Dark Screams: Volume One
Edited by Brian James Freeman and Richard Chizmar
Hydra (an imprint of Random House) eBook
December 9, 2014
Reviewed by William Grabowski
This first in a projected series is a wicked treat, featuring five strong stories from some of the genre’s best.
The opening yarn, “Weeds” (1976), is a rare one from Stephen King, and the only reprint in the anthology. Many—if not most—of you have seen the movie version, “The Lonesome Death of Jordy Verrill,” of this great pulpy tale in the King/George A. Romero collaboration Creepshow (1982), starring King himself as the regrettably curious (and under-earning) Verrill. While the Creepshow translation was—and is still—a genuine hoot, its early source takes itself a bit more seriously.
Sure, the humor is there, but Verrill’s mostly isolated existence and social unease lends him a poignant aura, so when the meteor falls and becomes a meteorite we see how quickly Verrill’s life changes. “Weeds,” beyond its pulp luridness, charges the reader with the anxiety and escalating horror of what it might feel like to discover one has some terminal disease. Whether this resonance was intentional, I don’t know—but it’s there. The odd-job man viscerally experiences the truth of that old saw “They grow like weeds,” especially when said weeds come from the unknown black beyond. Even knowing how this ends makes no difference, and is an early example of King’s rendering a bleak situation even bleaker.
Kelley Armstrong’s “The Price You Pay” explores the explosive power of secrecy, especially that between very close friends Ingrid and Kara. Kara’s history of bad choices has caused her serious problems, but now, moved across the country, she’s starting over with new husband Gavin. This doesn’t sit well with long-time thick-and-thin amiga Ingrid, and Armstrong does a superb job of rendering the often painfully subtle difference between narcissistic possessiveness and genuine protective instinct.
Gavin pulls an ugly trick, basically trapping Kara in a poison marriage. Her escape plan—like most of her other decisions—goes not how she expected…nor how you will. Nothing I’ve read by Kelley Armstrong hit me like this one, and those were good stories too.

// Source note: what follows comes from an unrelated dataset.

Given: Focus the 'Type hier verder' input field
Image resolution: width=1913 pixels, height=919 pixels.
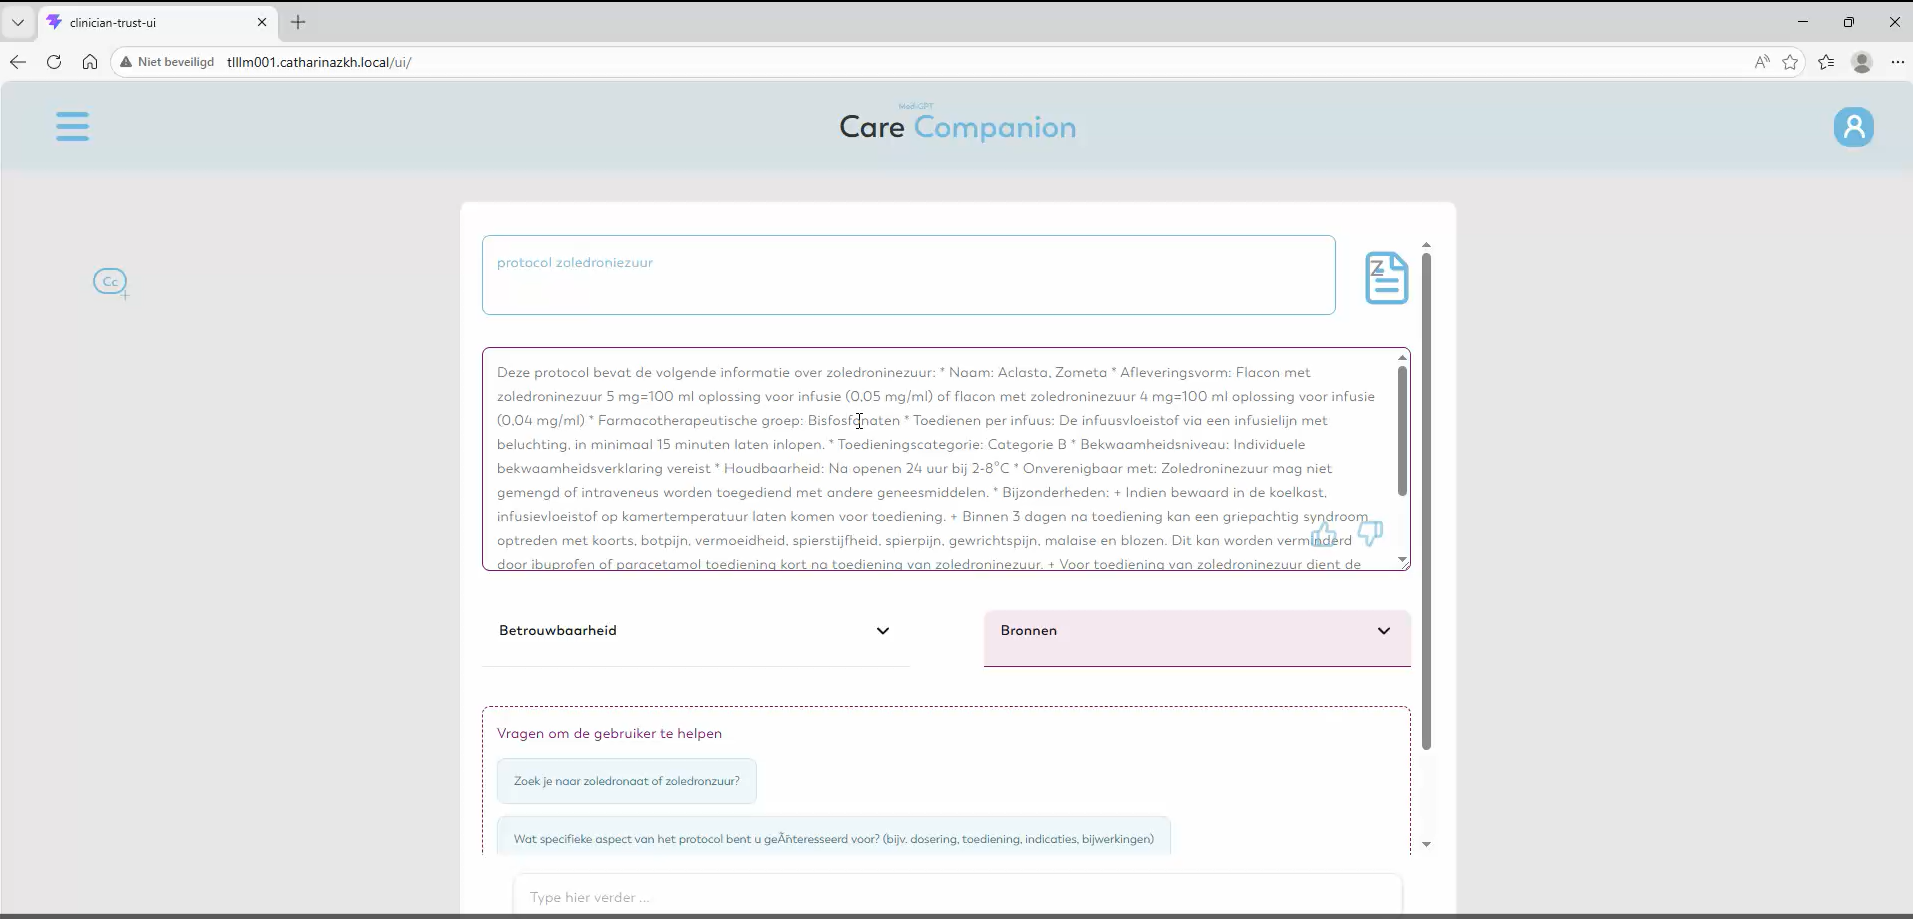Looking at the screenshot, I should pyautogui.click(x=958, y=897).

Bill Pronzini, whose work I’m least familiar with, contributes “Magic Eyes,” wherein an accused wife-killer spins his yarn by way of journal entries suggested by his shrink as therapy (our protagonist is confined to an asylum). Edward James Tolliver may or may not be an unreliable narrator, and those keeping him locked up (keep in mind he’s “good with locks”) consider him psychotic. Tolliver laments his inability to convince his doctor he’s (Tolliver) sane, but after meeting—and perhaps falling for—Dorothy, who dispatched her parents with a meat cleaver, things seem to improve. But not really.

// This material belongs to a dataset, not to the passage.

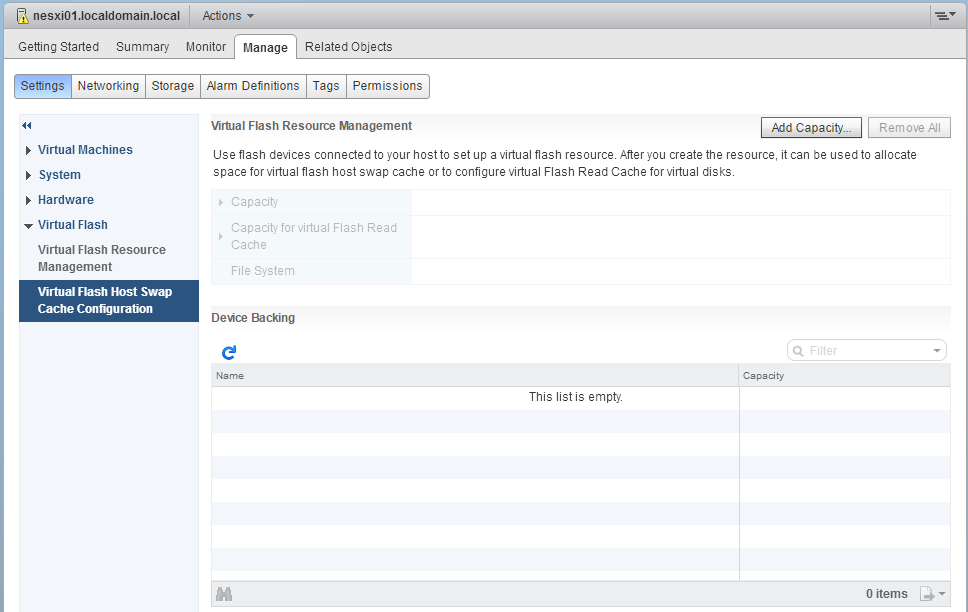The width and height of the screenshot is (968, 612).
Task: Switch to the Networking tab
Action: click(x=107, y=86)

Pronzini gives Tolliver an average Joe believability, which makes the reader want to sympathize. Were it not for the magic eyes (about which I can say nothing without committing a spoiler), Tolliver might be just another depressed guy. Or not.

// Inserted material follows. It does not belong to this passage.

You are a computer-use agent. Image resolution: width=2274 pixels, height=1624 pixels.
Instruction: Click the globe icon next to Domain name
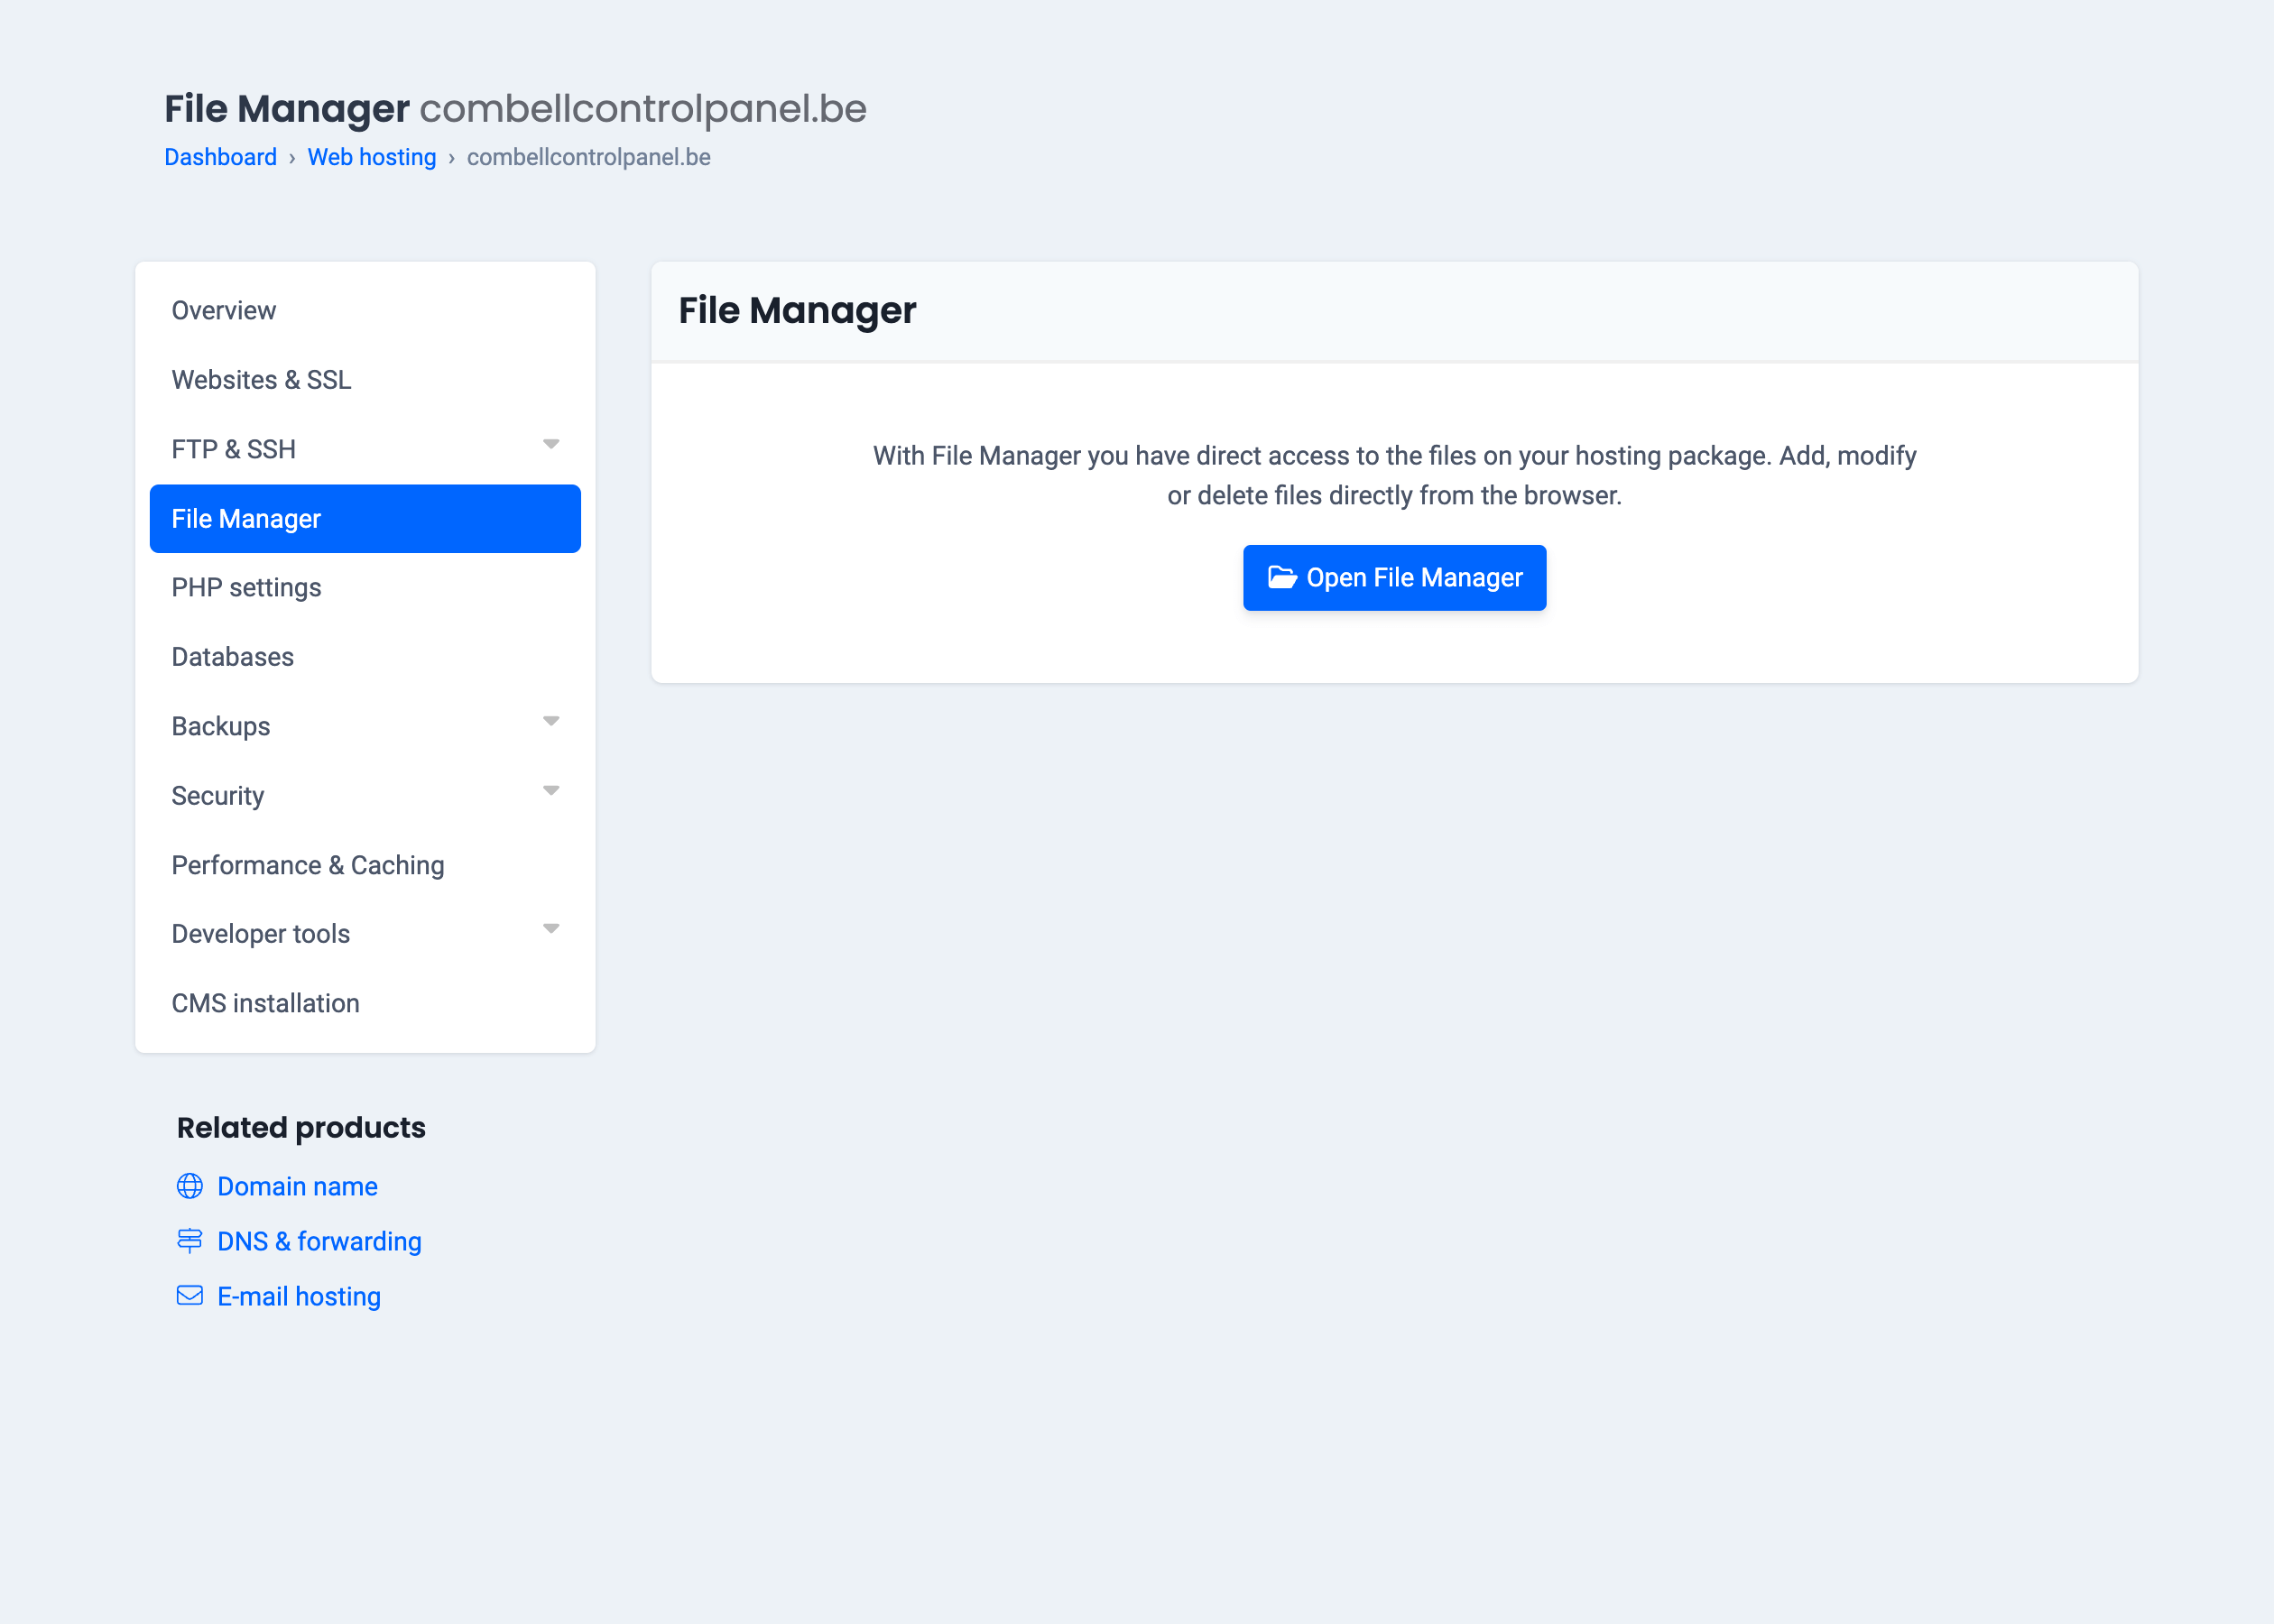pyautogui.click(x=190, y=1187)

Simon Clark’s “Murder in Chains” immediately hooked me (pun there). My experience with Clark’s work is limited to Blood Crazy,a powerful, well-crafted novel, and a handful of shorter fiction—and this one ended somewhere both interesting and ominous, took the story nearly into a different genre. A man wakes to find himself in a vast underground chamber. Worse, he’s chained by the neck to another, let’s say, less-than-civilized fellow. Nearby rushes a channel of sewage, and when the other guy wakes our protagonist’s real fun begins. This other only grunts and growls, so we get no insight how he (or our viewpoint man) ended up in this reeking place.
A chance to escape comes up, but is thwarted by bad luck. The conflict in this piece is brutal and realistic, something Clark easily could have phoned in, but luckily for us his integrity won. “Murder in Chains” kept me going—I had to know where it was headed. And wasn’t disappointed when I found out.
Ramsey Campbell never fails—never—to remind me to keep a good 10 feet between myself and unidentifiable refuse in the street. In “The Watched” he combines perceptual ambiguity with the paranoia and tension provoked by a teenaged boy’s being trapped between (mostly) unseen criminal neighbors, the creepy, repellent detective surveilling them, and the boy’s well-meaning but nosy grandmother. As ever, Campbell’s clinical prose chills via suggestion and spectral dread (and often simply the threat of or potential for spectral dread). Over time, his skilled induction of existential nausea has only become more potent. Clearly, like the most honest writers, he’s following his obsessions. Even though I guessed the ending, I still enjoyed “basking” in Campbell’s grim atmosphere.
Dark Screams: Volume One is a strong start to what looks to be an outstanding series.